▶ **文档片段**:
********************

51. N-Queens

The n-queens puzzle is the problem of placing n queens on an n x n chessboard such that no two queens attack each other.

Given an integer n, return the number of distinct solutions to the n-queens puzzle.

Example 1:

Input: n = 4
Output: 2
Explanation: There are two distinct solutions to the 4-queens puzzle as shown.

. Q . .            . . Q .
. . . Q     or     Q . . .
Q . . .            . . . Q
. . Q .            . Q . .

Explanation: There exist two distinct solutions to the 4-queens puzzle as shown above.

Example 2:

Input: n = 1
Output: 1

• Constraints:
  • 1 <= n <= 9

Analyze

0   1   2   3
0   .   Q   .   .

********************

▶ **收集资料**:
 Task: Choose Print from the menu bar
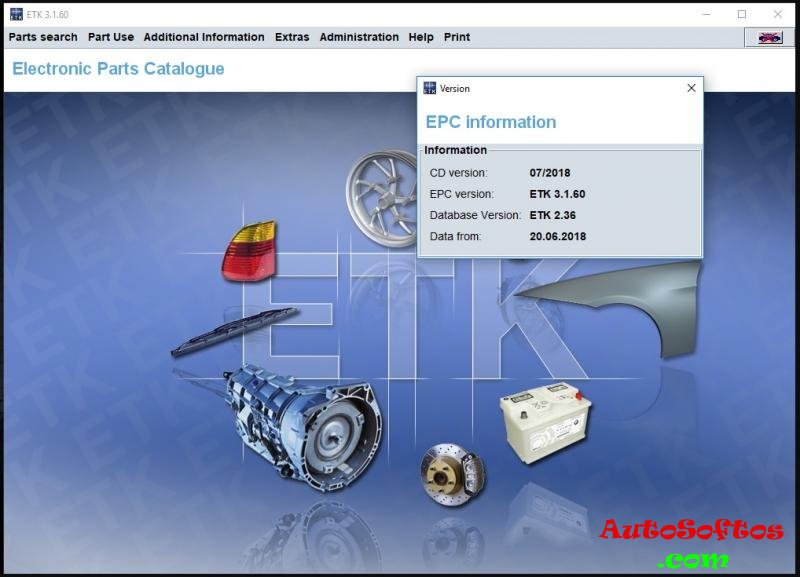tap(457, 37)
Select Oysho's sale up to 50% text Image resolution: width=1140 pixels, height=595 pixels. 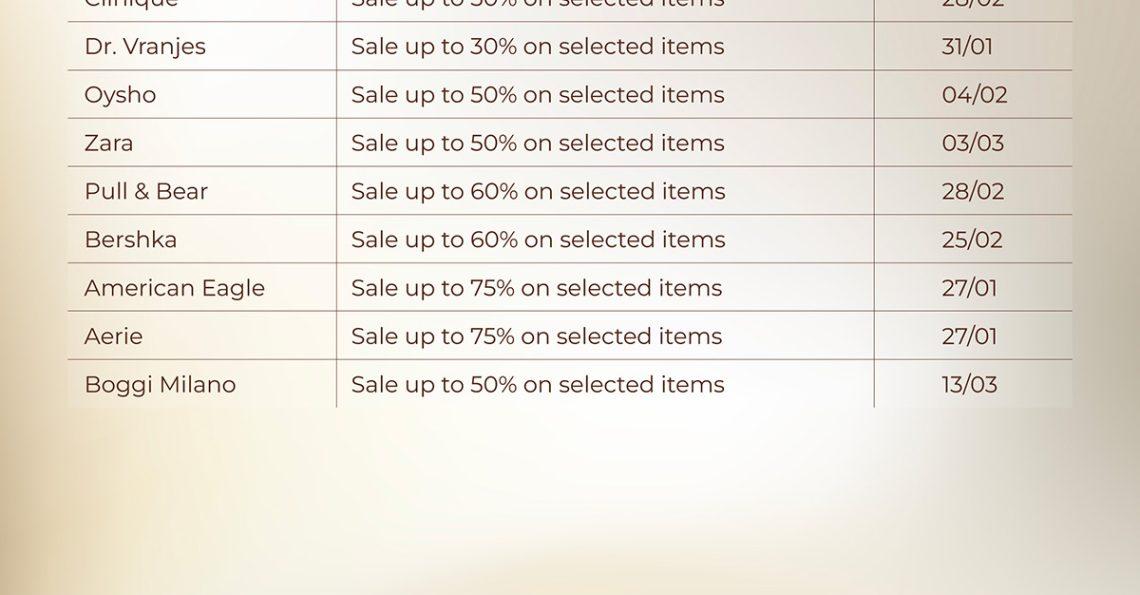[x=537, y=95]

********************

▶ **任务说明**:
- 1) 请逐字重复 N 皇后题目页面中从“51. N-Queens”到“puzzle as shown.”的这一段。
- 2) 请从 N 皇后题目页面的结尾处接着写下去。

▶ **参考答案**:
- 1)
51. N-Queens

The n-queens puzzle is the problem of placing n queens on an n x n chessboard such that no two queens attack each other.

Given an integer n, return the number of distinct solutions to the n-queens puzzle.

Example 1:

Input: n = 4
Output: 2
Explanation: There are two distinct solutions to the 4-queens puzzle as shown.

- 2)
1   .   .   .   Q

2   Q   .   .   .

3   .   .   Q   .

关于斜对角线上的限制可以得出以下两条规律。

1. 罗列从右上到左下斜线点发现规律: 横坐标与纵坐标之和为定值。

• (0, 0)
• (0, 1)、(1, 0)
• (0, 2)、(1, 1)、(2, 0)
• (0, 3)、(1, 2)、(2, 1)、(3, 0)
• (1, 3)、(2, 2)、(3, 1)
• (2, 3)、(3, 2)
• (3, 3)

2. 罗列从左上到右下斜线点发现规律: 横坐标与纵坐标之差为定值。

• (3, 0)
• (2, 0)、(3, 1)
• (1, 0)、(2, 1)、(3, 2)
• (0, 0)、(1, 1)、(2, 2)、(3, 3)
• (0, 1)、(1, 2)、(2, 3)
• (0, 2)、(1, 3)
• (0, 3)

/**
 * @param {number} n
 * @return {number}
 */
var totalNQueens = function(n) {
  const result = []
  const limit = {
    used: [],
    x: [],
    y: [],
    sum: [],
    diff: []
  }
  handleNQueens(n, 0, limit, result)
  return result.length
};

// eg: when n is 4, arr is [["0,1", "1,3", "2,0", "3,2"], ["0,2", "1,0", "2,3", "3,1"]]
var generate = (arr) => {
  const xArr = []
  for (let x = 0; x < arr.length; x++) {
    const [queueX, queueY] = arr[x].split(',')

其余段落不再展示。